> Task: Restate word for word the lines of the data below, from the first through the one that has "Task: Click the fail2ban-client".

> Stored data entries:
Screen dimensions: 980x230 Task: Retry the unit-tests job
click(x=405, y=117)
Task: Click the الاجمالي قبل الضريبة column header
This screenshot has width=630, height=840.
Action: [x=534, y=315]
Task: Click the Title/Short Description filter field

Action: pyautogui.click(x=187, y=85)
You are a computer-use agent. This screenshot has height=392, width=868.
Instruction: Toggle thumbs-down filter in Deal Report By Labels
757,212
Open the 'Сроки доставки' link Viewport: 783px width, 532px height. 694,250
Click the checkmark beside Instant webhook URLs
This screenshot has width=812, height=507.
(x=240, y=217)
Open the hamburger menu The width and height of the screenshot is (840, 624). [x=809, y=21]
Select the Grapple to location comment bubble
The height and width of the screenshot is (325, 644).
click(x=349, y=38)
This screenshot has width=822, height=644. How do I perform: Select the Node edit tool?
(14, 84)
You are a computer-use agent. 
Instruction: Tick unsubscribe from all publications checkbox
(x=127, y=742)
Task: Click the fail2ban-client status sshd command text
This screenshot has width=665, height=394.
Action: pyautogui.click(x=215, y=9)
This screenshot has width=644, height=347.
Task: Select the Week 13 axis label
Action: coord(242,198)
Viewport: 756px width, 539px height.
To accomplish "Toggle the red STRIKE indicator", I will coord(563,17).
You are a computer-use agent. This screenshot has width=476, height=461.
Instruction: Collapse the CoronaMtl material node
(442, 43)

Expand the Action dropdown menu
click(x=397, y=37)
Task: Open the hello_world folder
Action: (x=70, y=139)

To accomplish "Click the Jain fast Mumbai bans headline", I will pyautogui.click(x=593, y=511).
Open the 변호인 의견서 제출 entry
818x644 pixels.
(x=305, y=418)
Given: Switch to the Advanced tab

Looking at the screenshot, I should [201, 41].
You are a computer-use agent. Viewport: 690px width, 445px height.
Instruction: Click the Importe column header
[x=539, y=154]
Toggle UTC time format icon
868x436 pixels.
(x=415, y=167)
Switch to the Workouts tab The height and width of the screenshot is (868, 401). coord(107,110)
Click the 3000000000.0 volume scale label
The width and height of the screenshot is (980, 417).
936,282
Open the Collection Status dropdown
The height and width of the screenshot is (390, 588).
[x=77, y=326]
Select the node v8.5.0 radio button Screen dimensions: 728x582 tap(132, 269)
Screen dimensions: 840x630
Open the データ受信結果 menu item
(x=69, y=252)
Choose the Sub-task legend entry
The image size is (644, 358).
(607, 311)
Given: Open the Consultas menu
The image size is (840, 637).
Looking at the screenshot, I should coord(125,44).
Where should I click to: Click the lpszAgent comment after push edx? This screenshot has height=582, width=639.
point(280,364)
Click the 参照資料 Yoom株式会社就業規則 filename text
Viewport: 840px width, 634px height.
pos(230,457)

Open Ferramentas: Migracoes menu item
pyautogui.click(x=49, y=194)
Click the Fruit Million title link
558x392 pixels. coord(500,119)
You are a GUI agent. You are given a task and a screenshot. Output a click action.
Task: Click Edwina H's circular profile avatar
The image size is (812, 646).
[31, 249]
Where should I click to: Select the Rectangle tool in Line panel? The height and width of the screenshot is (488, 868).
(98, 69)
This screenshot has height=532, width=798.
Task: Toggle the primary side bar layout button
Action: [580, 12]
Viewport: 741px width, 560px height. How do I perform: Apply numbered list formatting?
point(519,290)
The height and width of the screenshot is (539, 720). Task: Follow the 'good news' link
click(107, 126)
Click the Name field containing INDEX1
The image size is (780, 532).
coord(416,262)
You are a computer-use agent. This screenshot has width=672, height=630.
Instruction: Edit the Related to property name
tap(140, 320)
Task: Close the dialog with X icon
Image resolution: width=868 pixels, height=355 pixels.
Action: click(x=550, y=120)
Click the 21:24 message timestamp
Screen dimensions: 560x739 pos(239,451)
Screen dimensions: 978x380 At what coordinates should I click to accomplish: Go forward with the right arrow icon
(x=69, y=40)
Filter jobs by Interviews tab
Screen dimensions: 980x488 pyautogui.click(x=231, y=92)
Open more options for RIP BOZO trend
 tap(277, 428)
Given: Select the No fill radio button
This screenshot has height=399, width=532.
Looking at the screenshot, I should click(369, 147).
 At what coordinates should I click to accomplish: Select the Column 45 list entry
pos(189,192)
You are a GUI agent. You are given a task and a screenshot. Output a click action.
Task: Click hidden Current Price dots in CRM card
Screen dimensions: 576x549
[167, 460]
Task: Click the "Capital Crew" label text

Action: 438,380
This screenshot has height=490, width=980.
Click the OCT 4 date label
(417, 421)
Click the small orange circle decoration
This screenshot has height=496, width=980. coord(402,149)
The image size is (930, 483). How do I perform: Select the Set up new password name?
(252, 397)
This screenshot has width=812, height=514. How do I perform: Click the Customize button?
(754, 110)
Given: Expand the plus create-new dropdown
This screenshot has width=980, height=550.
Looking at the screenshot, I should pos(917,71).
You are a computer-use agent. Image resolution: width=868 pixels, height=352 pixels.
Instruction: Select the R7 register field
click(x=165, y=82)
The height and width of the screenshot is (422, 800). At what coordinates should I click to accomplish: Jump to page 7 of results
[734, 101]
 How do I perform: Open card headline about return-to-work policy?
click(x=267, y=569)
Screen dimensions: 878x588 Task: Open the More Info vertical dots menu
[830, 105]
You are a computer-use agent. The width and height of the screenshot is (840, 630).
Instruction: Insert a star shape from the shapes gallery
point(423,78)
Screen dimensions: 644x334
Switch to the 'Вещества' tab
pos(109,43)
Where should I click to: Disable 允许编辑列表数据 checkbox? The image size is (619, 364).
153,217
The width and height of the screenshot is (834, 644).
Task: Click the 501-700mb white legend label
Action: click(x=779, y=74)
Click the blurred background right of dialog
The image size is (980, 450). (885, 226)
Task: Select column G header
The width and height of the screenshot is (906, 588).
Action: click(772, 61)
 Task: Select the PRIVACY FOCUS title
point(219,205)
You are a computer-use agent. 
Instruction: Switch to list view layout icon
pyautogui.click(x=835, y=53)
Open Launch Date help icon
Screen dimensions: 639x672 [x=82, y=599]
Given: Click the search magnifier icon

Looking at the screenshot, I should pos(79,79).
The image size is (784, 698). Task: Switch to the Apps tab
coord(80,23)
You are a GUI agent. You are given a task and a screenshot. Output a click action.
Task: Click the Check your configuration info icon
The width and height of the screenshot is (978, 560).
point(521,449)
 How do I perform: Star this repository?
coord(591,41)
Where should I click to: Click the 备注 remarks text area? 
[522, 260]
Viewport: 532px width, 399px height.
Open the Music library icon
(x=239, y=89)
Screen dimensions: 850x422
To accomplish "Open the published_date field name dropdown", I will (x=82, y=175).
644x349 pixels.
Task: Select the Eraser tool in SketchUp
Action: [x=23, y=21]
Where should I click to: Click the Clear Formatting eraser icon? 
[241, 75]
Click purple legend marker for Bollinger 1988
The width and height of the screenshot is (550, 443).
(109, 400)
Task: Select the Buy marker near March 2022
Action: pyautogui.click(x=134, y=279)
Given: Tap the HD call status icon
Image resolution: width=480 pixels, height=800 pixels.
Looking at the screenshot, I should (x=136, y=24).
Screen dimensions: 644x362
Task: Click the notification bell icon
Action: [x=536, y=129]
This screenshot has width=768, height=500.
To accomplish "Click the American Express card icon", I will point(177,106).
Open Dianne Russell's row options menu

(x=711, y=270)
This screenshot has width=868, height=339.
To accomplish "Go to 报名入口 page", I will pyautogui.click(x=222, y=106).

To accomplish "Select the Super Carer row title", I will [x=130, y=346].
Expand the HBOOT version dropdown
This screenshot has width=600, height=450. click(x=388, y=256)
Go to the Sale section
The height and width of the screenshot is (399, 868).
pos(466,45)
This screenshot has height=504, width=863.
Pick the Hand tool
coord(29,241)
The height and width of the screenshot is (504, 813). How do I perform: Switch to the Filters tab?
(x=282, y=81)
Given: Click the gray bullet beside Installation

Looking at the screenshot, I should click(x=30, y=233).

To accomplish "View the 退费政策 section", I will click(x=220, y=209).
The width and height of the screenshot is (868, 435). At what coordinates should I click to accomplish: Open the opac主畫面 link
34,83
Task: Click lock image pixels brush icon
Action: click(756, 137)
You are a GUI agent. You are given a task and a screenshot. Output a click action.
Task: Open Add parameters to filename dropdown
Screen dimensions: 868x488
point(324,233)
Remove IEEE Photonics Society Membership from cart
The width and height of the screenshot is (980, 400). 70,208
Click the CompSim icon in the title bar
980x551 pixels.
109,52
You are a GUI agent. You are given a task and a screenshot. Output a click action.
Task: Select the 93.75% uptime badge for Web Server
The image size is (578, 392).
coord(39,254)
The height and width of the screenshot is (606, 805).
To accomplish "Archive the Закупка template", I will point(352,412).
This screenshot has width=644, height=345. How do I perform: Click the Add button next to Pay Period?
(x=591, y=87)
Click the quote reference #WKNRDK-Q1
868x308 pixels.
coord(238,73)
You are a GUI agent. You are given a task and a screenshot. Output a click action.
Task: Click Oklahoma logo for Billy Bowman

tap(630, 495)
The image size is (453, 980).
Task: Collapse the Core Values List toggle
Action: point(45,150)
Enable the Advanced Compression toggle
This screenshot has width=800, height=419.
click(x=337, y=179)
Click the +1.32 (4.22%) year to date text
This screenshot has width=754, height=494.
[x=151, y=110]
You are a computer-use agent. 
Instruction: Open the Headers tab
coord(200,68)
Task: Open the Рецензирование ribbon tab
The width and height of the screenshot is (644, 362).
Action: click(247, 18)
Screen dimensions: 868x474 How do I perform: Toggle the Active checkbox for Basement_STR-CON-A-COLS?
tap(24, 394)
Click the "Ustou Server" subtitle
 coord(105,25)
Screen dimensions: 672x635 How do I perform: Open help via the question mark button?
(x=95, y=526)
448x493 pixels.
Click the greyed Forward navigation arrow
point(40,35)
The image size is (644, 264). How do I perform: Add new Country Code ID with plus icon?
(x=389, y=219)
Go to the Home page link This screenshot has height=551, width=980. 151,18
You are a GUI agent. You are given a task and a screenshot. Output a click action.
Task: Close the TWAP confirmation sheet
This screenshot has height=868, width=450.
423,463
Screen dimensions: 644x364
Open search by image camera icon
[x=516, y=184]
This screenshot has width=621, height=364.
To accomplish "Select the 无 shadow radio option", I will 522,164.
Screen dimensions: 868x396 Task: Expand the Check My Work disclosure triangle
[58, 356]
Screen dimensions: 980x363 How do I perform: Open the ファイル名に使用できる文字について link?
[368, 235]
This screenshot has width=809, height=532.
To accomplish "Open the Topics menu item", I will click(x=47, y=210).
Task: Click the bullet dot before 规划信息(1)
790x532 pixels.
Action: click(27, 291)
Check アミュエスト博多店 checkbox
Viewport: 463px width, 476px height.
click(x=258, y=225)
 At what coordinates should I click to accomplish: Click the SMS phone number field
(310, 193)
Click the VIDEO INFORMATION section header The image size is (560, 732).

> Result of this task:
Screen dimensions: 980x230 Task: Retry the unit-tests job
click(x=405, y=117)
Task: Click the الاجمالي قبل الضريبة column header
This screenshot has width=630, height=840.
Action: [x=534, y=315]
Task: Click the Title/Short Description filter field

Action: pyautogui.click(x=187, y=85)
You are a computer-use agent. This screenshot has height=392, width=868.
Instruction: Toggle thumbs-down filter in Deal Report By Labels
757,212
Open the 'Сроки доставки' link Viewport: 783px width, 532px height. 694,250
Click the checkmark beside Instant webhook URLs
This screenshot has width=812, height=507.
(x=240, y=217)
Open the hamburger menu The width and height of the screenshot is (840, 624). [x=809, y=21]
Select the Grapple to location comment bubble
The height and width of the screenshot is (325, 644).
click(x=349, y=38)
This screenshot has width=822, height=644. How do I perform: Select the Node edit tool?
(14, 84)
You are a computer-use agent. 
Instruction: Tick unsubscribe from all publications checkbox
(x=127, y=742)
Task: Click the fail2ban-client status sshd command text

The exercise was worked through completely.